[Problem to work on] Turn the entries below into a JSON list of strings, with one string for each line and blank lines left out.

[Material supplied]
>> Begin
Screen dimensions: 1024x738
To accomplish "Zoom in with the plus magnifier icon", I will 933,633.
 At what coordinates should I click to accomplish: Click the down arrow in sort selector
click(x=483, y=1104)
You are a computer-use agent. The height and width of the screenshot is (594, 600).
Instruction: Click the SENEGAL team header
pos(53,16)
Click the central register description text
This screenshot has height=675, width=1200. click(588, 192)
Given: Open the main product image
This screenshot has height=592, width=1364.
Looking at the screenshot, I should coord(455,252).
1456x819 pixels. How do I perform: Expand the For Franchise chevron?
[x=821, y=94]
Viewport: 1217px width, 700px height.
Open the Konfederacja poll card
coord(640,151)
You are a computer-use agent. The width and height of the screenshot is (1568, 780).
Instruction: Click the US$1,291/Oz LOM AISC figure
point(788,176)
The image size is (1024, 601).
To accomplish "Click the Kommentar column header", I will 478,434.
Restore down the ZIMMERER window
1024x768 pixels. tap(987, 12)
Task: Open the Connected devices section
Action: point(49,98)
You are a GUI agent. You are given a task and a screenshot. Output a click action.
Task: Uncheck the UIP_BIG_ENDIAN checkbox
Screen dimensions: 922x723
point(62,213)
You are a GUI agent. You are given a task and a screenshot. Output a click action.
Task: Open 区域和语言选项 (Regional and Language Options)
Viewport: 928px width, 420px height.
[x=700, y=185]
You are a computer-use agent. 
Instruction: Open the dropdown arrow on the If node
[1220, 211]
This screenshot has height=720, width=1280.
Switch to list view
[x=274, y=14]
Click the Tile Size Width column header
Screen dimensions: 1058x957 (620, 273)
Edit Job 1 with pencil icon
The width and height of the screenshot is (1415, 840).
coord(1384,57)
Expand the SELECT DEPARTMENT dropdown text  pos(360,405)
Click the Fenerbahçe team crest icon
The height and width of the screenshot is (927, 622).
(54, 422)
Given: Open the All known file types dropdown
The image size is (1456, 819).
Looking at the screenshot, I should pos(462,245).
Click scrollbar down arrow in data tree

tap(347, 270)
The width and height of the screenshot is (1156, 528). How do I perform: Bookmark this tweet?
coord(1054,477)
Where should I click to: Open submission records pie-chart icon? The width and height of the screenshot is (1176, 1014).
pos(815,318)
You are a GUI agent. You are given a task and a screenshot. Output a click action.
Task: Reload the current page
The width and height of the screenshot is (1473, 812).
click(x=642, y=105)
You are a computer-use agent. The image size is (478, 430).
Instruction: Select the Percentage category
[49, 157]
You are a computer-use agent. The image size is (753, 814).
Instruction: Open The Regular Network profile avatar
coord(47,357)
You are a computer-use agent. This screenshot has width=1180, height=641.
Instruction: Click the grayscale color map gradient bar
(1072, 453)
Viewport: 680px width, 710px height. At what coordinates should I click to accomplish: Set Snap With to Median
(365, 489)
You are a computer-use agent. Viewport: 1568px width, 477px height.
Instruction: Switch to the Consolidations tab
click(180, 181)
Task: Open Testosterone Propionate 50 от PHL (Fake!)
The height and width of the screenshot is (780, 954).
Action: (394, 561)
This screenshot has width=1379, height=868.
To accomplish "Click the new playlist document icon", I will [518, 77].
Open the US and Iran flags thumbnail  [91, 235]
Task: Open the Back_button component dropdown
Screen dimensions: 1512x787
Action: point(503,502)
>> End
[Solution below]
[
  "Screen dimensions: 1024x738",
  "To accomplish \"Zoom in with the plus magnifier icon\", I will 933,633.",
  " At what coordinates should I click to accomplish: Click the down arrow in sort selector",
  "click(x=483, y=1104)",
  "You are a computer-use agent. The height and width of the screenshot is (594, 600).",
  "Instruction: Click the SENEGAL team header",
  "pos(53,16)",
  "Click the central register description text",
  "This screenshot has height=675, width=1200. click(588, 192)",
  "Given: Open the main product image",
  "This screenshot has height=592, width=1364.",
  "Looking at the screenshot, I should coord(455,252).",
  "1456x819 pixels. How do I perform: Expand the For Franchise chevron?",
  "[x=821, y=94]",
  "Viewport: 1217px width, 700px height.",
  "Open the Konfederacja poll card",
  "coord(640,151)",
  "You are a computer-use agent. The width and height of the screenshot is (1568, 780).",
  "Instruction: Click the US$1,291/Oz LOM AISC figure",
  "point(788,176)",
  "The image size is (1024, 601).",
  "To accomplish \"Click the Kommentar column header\", I will 478,434.",
  "Restore down the ZIMMERER window",
  "1024x768 pixels. tap(987, 12)",
  "Task: Open the Connected devices section",
  "Action: point(49,98)",
  "You are a GUI agent. You are given a task and a screenshot. Output a click action.",
  "Task: Uncheck the UIP_BIG_ENDIAN checkbox",
  "Screen dimensions: 922x723",
  "point(62,213)",
  "You are a GUI agent. You are given a task and a screenshot. Output a click action.",
  "Task: Open 区域和语言选项 (Regional and Language Options)",
  "Viewport: 928px width, 420px height.",
  "[x=700, y=185]",
  "You are a computer-use agent. ",
  "Instruction: Open the dropdown arrow on the If node",
  "[1220, 211]",
  "This screenshot has height=720, width=1280.",
  "Switch to list view",
  "[x=274, y=14]",
  "Click the Tile Size Width column header",
  "Screen dimensions: 1058x957 (620, 273)",
  "Edit Job 1 with pencil icon",
  "The width and height of the screenshot is (1415, 840).",
  "coord(1384,57)",
  "Expand the SELECT DEPARTMENT dropdown text  pos(360,405)",
  "Click the Fenerbahçe team crest icon",
  "The height and width of the screenshot is (927, 622).",
  "(54, 422)",
  "Given: Open the All known file types dropdown",
  "The image size is (1456, 819).",
  "Looking at the screenshot, I should pos(462,245).",
  "Click scrollbar down arrow in data tree",
  "tap(347, 270)",
  "The width and height of the screenshot is (1156, 528). How do I perform: Bookmark this tweet?",
  "coord(1054,477)",
  "Where should I click to: Open submission records pie-chart icon? The width and height of the screenshot is (1176, 1014).",
  "pos(815,318)",
  "You are a GUI agent. You are given a task and a screenshot. Output a click action.",
  "Task: Reload the current page",
  "The width and height of the screenshot is (1473, 812).",
  "click(x=642, y=105)",
  "You are a computer-use agent. The image size is (478, 430).",
  "Instruction: Select the Percentage category",
  "[49, 157]",
  "You are a computer-use agent. The image size is (753, 814).",
  "Instruction: Open The Regular Network profile avatar",
  "coord(47,357)",
  "You are a computer-use agent. This screenshot has width=1180, height=641.",
  "Instruction: Click the grayscale color map gradient bar",
  "(1072, 453)",
  "Viewport: 680px width, 710px height. At what coordinates should I click to accomplish: Set Snap With to Median",
  "(365, 489)",
  "You are a computer-use agent. Viewport: 1568px width, 477px height.",
  "Instruction: Switch to the Consolidations tab",
  "click(180, 181)",
  "Task: Open Testosterone Propionate 50 от PHL (Fake!)",
  "The height and width of the screenshot is (780, 954).",
  "Action: (394, 561)",
  "This screenshot has width=1379, height=868.",
  "To accomplish \"Click the new playlist document icon\", I will [518, 77].",
  "Open the US and Iran flags thumbnail  [91, 235]",
  "Task: Open the Back_button component dropdown",
  "Screen dimensions: 1512x787",
  "Action: point(503,502)"
]